Dietary total antioxidant capacity and gastric cancer risk in the European prospective investigation into cancer and nutrition study.
Serafini M., Jakszyn P., Luján-Barroso L., Agudo A., Bas Bueno-de-Mesquita H., van Duijnhoven FJ., Jenab M., Navarro C., Palli D., Boeing H., Wallström P., Regnér S., Numans ME., Carneiro F., Boutron-Ruault MC., Clavel-Chapelon F., Morois S., Grioni S., Panico S., Tumino R., Sacerdote C., Ramon Quirós J., Molina-Montes E., Huerta Castaño JM., Barricarte A., Amiano P., Khaw KT., Wareham N., Allen NE., Key TJ., Jeurnink SM., Peeters PH., Bamia C., Valanou E., Trichopoulou A., Kaaks R., Lukanova A., Bergmann MM., Lindkvist B., Stenling R., Johansson I., Dahm CC., Overvad K., Jensen M., Olsen A., Tjonneland A., Lund E., Rinaldi S., Michaud D., Mouw T., Riboli E., González CA.

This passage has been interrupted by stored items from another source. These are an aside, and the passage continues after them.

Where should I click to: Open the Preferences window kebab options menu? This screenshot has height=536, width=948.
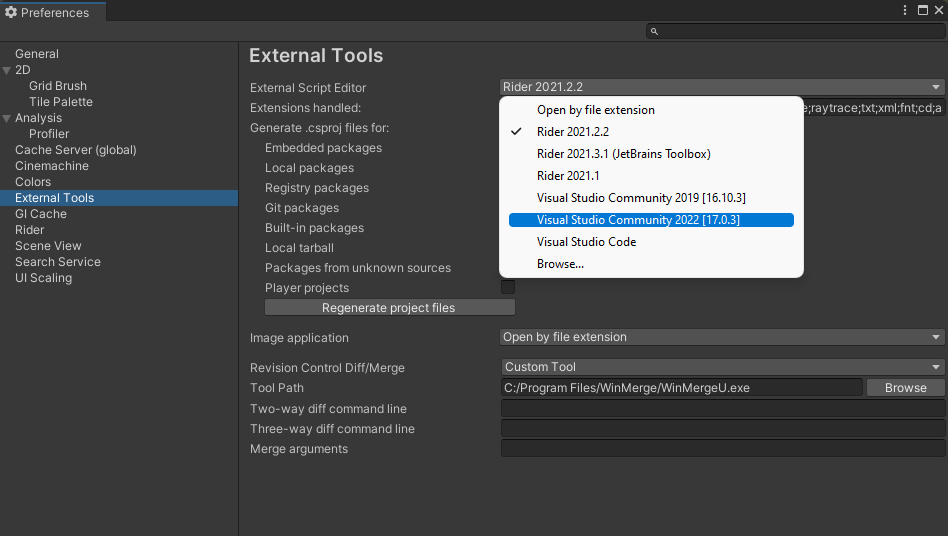pyautogui.click(x=906, y=11)
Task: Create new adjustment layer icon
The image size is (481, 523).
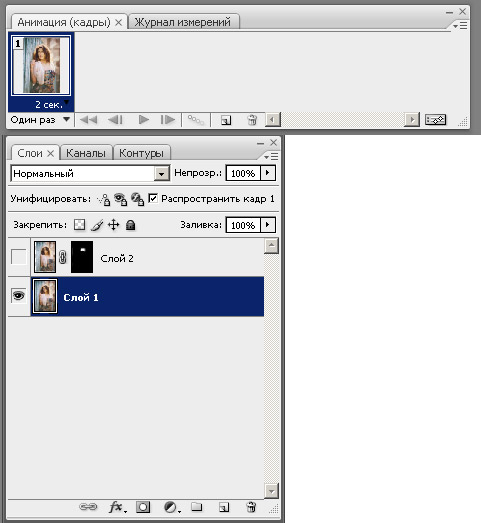Action: 172,507
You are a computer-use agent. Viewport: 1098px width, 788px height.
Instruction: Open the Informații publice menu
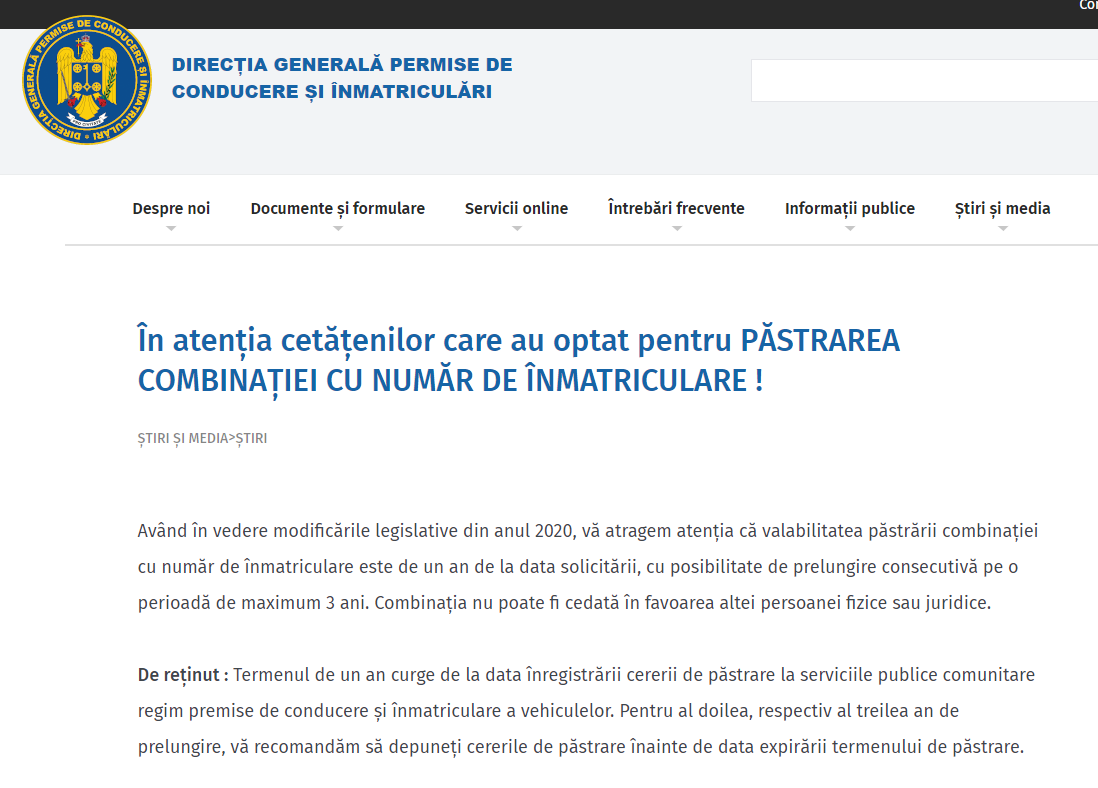[850, 208]
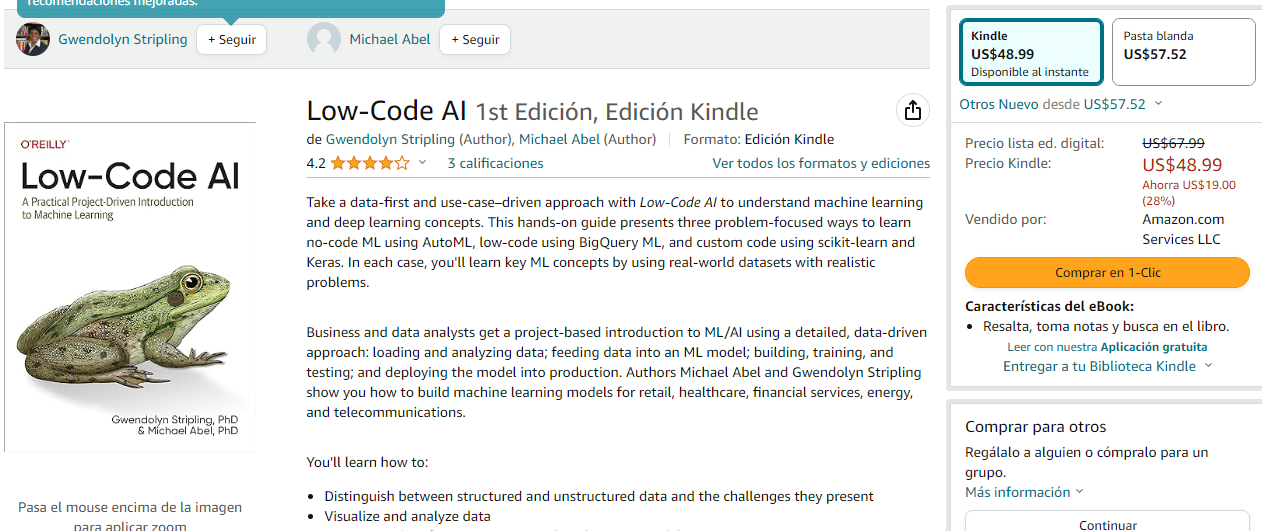Click Michael Abel's avatar placeholder
1262x531 pixels.
point(324,40)
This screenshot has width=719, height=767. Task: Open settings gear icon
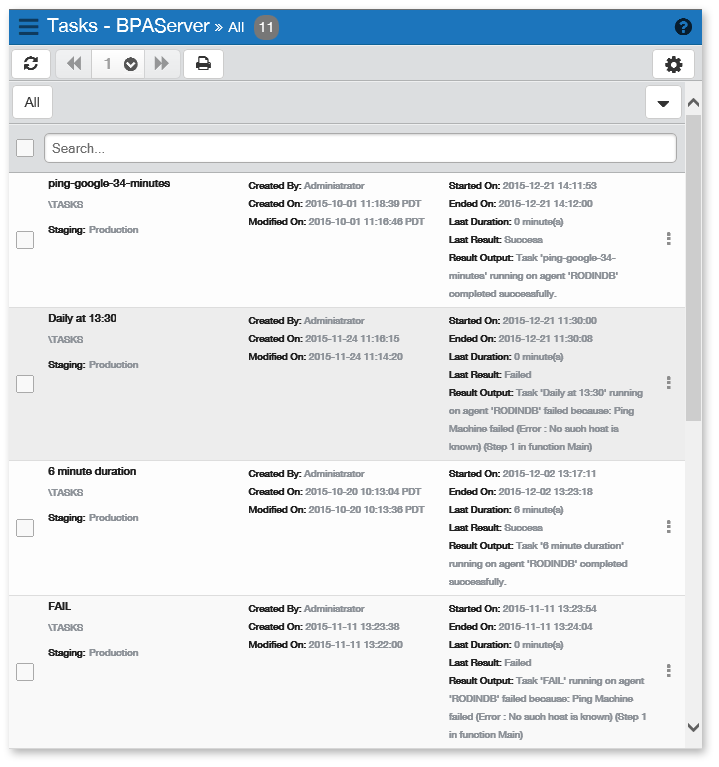(673, 64)
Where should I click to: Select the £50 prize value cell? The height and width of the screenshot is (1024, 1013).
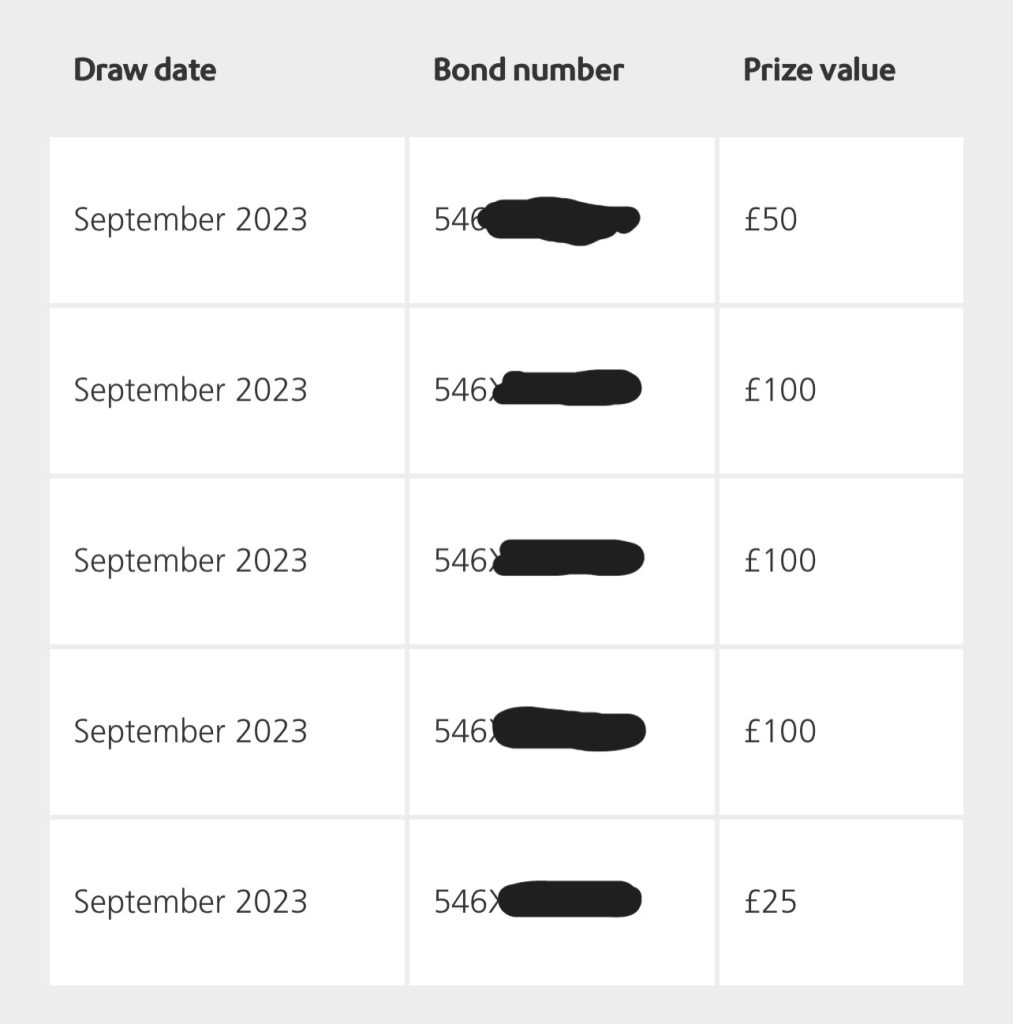point(771,220)
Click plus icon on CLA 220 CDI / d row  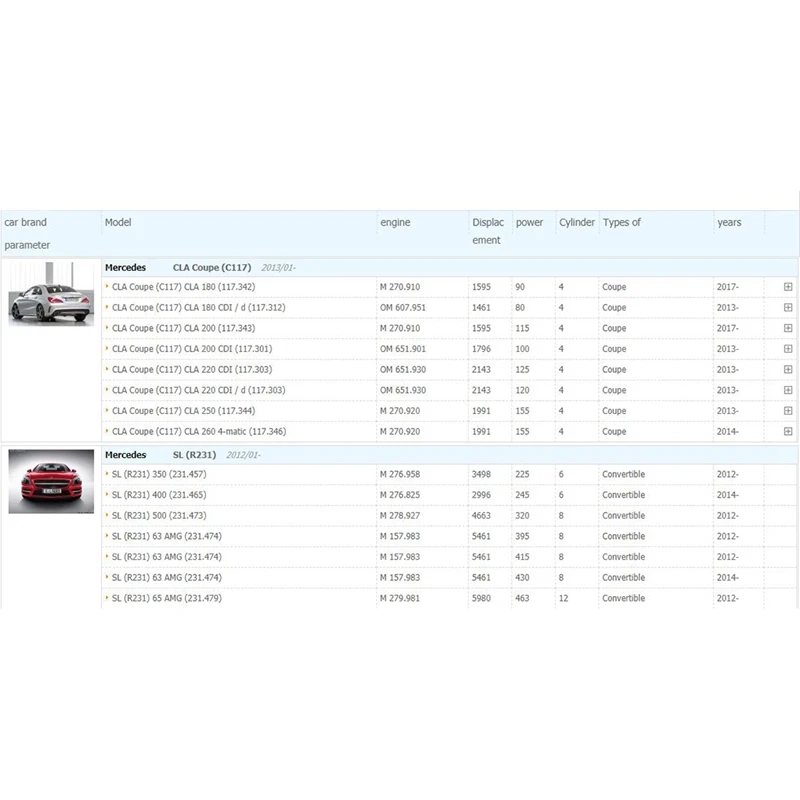[x=788, y=390]
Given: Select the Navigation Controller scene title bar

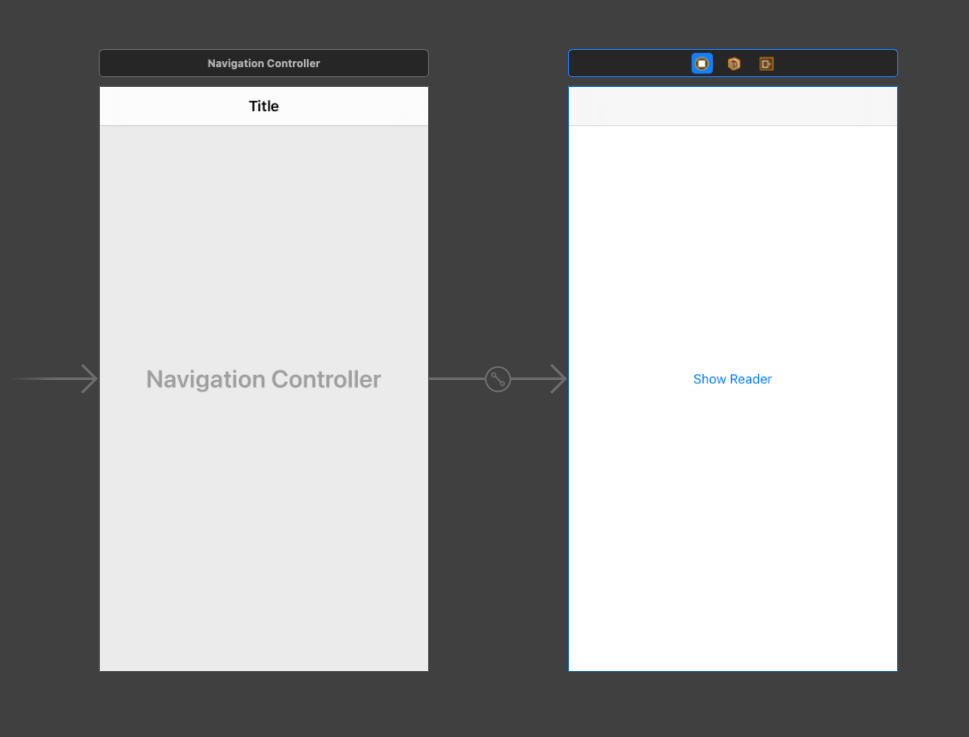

A high intake of dietary antioxidant compounds has been hypothesized to be an appropriate strategy to reduce gastric cancer (GC) development. We investigated the effect of dietary total antioxidant capacity (TAC) in relation to GC in the European Prospective Investigation into Cancer (EPIC) study including 23 centers in 10 European countries. A total of 521,457 subjects (153,447 men) aged mostly 35-70 years old, were recruited largely between 1992 and 1998. Ferric reducing antioxidant potential (FRAP) and total radical-trapping antioxidant parameter (TRAP), measuring reducing and chain-breaking antioxidant capacity were used to measure dietary TAC from plant foods. Dietary antioxidant intake is associated with a reduction in the risk of GC for both FRAP (adjusted HR 0.66; 95%CI (0.46-0.95) and TRAP (adjusted HR 0.61; 95%CI (0.43-0.87) (highest vs. lowest quintile). The association was observed for both cardia and noncardia cancers. A clear effect was observed in smokers with a significant reduction in GC risk for the fifth quintile of intake for both assays (highest vs. lowest quintile: adjusted HR 0.41; 95%CI (0.22-0.76) p for trend <0.001 for FRAP; adjusted HR 0.52; 95%CI (0.28-0.97) p for trend <0.001 for TRAP) but not in nonsmokers. In former smokers, the association with FRAP intake was statistically significant (highest vs. lowest quintile: adjusted HR 0.4; 95%CI (0.21-0.75) p < 0.05); no association was observed for TRAP. Dietary antioxidant capacity intake from different sources of plant foods is associated with a reduction in the risk of GC.